Targets?  Platelets vs plasma vs whole blood?

Methylene may be used for plasma, but riboflavin or psoralens may be used for platelets or plasma.  Whole blood inactivation with riboflavin is CE-approved.

Photoactive dye:  Is it riboflavin vs psoralen vs methylene based?

Riboflavin is vitamin B2—the amount used is small and does not need to be removed whereas the psoralen must be removed for clinical use.

Does the photoactive material need to be removed before transfusion?

You can immediately use the riboflavin-treated component but the psoralen must be removed before transfusion—this may take 6 or 20 hours depending on the licensing of the product.

What is the loss of platelets or coagulation factors after treatment?

With treatment by all methods, there is some loss of platelets and coagulation factors.  The platelet loss may be greater in psoralen-based methods and require additional components be added to the pool to reach the desired dose.  Likewise, plateletpheresis components treated with psoralen may require a recalibration of the donor apheresis equipment to collect more platelets per dose to compensate.  There may be some RBC loss additionally in whole blood pathogen inactivation.

What is the efficacy of pathogen reduction for the infectious agents, particularly the ones in your region?

Example:  How well does the treatment handle local agents like Hepatitis E?  Psoralen agents may be less effective than riboflavin for this agent.

Does it work with platelet additive solution PAS?

There are minimum and maximum volumes for pathogen inactivation set by the manufacturer.  Can you get sufficient yields within these volumes?

How good is the data management system?  Can it be integrated with your blood bank computer system?

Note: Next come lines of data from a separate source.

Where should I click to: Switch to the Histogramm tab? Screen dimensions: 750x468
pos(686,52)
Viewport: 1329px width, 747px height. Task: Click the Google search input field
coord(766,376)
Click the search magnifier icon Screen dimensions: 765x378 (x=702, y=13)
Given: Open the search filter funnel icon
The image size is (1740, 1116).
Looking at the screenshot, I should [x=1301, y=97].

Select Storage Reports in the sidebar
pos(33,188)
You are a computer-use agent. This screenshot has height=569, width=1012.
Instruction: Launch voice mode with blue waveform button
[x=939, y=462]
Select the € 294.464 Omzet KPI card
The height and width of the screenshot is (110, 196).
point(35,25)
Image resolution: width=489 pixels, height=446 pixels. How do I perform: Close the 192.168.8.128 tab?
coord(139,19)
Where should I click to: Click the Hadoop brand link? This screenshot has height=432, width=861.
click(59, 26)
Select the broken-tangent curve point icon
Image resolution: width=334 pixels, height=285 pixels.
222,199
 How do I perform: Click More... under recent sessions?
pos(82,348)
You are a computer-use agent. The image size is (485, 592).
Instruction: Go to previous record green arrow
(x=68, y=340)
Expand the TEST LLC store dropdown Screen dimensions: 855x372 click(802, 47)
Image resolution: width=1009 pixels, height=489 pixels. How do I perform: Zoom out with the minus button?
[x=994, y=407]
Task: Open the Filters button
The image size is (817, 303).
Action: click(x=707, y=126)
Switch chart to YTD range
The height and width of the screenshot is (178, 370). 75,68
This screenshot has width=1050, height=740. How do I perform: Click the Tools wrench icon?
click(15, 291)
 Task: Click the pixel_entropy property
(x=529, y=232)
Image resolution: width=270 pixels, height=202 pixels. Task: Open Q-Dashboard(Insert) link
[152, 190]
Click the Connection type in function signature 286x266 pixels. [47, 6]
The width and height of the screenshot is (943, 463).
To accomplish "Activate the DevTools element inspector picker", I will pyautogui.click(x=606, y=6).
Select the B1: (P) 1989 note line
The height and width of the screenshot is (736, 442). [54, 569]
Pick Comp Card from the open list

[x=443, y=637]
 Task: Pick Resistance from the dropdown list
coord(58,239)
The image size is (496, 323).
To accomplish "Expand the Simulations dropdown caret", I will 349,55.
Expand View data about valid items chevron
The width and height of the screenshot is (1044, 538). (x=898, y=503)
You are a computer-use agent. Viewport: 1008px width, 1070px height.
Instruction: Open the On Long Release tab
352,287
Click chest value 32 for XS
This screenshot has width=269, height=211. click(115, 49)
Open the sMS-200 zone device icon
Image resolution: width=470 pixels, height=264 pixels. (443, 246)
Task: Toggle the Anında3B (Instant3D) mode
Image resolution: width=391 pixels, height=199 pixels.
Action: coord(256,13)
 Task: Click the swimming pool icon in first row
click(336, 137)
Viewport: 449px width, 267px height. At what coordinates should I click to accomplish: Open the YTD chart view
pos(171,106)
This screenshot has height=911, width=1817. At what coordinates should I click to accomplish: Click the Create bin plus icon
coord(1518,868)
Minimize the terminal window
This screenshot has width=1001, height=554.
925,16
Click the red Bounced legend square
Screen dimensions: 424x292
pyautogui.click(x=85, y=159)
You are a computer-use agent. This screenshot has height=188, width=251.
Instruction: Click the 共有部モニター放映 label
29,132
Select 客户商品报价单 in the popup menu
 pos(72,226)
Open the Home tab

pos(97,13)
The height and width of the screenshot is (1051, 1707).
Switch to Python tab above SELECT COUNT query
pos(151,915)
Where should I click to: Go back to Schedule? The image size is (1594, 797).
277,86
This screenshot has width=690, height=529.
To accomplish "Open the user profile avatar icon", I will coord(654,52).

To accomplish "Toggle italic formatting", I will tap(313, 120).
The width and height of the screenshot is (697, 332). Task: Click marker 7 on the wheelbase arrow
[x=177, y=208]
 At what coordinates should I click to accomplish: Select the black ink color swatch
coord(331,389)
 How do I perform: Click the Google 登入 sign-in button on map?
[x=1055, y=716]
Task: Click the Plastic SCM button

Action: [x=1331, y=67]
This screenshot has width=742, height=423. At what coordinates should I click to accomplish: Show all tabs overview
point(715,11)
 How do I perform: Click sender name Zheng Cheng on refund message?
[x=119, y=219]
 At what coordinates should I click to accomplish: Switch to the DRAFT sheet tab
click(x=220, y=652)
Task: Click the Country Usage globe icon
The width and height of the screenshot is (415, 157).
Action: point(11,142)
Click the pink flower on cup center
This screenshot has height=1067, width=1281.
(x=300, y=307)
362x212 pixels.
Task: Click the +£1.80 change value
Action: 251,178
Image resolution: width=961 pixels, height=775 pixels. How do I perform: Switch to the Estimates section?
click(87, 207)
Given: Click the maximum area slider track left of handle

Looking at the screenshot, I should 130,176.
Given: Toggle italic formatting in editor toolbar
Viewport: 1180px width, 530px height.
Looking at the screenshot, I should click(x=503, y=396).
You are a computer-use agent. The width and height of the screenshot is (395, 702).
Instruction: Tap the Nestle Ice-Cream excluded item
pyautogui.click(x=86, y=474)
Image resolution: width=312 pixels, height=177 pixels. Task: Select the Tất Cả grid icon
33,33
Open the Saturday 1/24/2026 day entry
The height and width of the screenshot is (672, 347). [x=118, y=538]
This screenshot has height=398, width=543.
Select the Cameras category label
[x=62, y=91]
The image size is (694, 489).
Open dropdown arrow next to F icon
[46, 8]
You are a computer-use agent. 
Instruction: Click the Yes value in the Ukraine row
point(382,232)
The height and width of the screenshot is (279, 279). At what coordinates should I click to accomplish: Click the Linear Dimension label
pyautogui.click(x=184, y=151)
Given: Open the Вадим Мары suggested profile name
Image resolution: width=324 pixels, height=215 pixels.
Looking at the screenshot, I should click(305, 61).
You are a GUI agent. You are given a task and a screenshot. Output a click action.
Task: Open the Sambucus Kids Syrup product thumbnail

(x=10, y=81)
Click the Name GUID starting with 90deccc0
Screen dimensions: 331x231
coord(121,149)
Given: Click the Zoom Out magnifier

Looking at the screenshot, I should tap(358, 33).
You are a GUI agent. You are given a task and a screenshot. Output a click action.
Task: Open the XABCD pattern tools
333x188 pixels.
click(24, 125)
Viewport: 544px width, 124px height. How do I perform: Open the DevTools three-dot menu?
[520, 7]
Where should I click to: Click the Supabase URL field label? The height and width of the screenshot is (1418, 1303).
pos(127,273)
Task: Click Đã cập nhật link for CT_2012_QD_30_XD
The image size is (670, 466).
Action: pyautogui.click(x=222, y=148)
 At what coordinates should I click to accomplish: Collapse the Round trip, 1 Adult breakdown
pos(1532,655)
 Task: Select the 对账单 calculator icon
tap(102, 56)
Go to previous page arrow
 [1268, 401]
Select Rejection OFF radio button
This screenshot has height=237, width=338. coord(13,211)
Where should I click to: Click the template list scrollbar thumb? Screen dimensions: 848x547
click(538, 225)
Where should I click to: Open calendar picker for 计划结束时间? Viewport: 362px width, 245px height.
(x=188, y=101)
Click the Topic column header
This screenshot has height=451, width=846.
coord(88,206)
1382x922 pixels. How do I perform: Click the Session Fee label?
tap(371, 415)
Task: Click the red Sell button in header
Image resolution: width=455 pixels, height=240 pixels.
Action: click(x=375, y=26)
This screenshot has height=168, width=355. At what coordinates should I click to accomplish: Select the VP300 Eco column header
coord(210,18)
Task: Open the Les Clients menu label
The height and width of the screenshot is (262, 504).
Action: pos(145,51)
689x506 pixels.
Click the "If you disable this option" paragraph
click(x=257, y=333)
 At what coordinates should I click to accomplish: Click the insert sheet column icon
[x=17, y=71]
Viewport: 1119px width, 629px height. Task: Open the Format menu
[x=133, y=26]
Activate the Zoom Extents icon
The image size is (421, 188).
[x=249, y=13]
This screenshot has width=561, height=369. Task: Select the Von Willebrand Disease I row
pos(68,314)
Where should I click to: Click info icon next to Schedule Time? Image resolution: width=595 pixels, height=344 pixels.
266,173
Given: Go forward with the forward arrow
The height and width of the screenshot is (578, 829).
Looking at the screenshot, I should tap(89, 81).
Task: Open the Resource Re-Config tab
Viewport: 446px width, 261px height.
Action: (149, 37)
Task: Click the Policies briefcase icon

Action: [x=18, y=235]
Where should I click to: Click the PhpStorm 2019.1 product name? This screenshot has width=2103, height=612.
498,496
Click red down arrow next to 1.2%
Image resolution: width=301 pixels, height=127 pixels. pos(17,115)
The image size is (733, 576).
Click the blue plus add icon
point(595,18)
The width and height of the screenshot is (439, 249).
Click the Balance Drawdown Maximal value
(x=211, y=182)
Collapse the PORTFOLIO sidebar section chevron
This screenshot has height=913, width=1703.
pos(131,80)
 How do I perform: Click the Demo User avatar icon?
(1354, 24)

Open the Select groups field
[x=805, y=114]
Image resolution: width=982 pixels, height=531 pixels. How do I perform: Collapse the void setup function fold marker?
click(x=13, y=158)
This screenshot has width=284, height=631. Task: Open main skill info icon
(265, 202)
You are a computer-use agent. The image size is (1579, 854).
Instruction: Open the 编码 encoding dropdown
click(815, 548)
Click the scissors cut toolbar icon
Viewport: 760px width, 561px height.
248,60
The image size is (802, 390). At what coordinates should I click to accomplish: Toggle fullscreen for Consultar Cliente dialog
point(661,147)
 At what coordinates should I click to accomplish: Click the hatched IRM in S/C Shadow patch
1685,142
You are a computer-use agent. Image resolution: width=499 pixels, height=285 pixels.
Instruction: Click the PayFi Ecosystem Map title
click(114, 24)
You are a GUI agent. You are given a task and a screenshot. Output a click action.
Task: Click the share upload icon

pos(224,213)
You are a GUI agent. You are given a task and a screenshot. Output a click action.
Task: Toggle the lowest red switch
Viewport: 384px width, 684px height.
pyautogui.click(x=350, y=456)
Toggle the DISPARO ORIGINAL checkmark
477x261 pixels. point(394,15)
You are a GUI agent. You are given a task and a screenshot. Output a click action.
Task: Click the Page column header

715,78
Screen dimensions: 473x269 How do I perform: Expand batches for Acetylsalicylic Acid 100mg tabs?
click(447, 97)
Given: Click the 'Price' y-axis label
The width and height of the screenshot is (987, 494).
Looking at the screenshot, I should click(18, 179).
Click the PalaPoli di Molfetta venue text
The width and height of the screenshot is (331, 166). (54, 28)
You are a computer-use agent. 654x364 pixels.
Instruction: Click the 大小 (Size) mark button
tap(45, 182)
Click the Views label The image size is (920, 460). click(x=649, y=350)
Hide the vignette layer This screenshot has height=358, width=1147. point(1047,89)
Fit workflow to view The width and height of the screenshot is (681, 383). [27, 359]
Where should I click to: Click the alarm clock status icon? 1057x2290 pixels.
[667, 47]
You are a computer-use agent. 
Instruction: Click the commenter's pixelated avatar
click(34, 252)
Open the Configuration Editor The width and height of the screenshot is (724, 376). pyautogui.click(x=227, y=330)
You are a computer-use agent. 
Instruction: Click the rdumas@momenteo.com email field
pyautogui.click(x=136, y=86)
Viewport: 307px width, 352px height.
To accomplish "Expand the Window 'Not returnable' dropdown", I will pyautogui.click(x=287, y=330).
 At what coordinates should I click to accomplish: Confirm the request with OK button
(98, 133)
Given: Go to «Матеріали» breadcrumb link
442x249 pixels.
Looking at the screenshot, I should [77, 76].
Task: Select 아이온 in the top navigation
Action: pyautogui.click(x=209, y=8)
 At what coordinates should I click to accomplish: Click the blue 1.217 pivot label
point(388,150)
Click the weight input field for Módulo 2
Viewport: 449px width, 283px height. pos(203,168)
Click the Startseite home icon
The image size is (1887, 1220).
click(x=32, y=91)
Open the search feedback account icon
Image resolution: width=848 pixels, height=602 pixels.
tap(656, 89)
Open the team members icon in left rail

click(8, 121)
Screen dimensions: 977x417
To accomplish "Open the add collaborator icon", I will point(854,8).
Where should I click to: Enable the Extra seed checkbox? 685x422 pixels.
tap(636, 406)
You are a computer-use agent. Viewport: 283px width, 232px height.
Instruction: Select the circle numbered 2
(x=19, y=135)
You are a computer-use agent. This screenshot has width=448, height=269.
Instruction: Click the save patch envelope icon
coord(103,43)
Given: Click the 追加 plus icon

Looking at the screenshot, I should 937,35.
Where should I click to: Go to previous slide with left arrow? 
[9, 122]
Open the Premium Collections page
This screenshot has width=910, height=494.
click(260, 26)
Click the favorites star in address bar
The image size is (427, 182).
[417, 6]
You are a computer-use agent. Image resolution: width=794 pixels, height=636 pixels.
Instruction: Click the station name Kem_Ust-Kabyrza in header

Can the equipment be integrated with your system?  This is important to set rules and enforce good manufacturing processes GMP.

Does it work well with an automated blood component production system?

Such automated systems like the Reveos can free up personnel for pathogen inactivation.  Can the volumes produced be handled effectively by the pathogen-inactivation method?  Do the timings for separation of components work synergistically with the pathogen inactivation method?

Vendor issues:  how well will the local agent provide support?  Is someone else in your country or region using the system?

You need an experienced vendor to provide optimal support.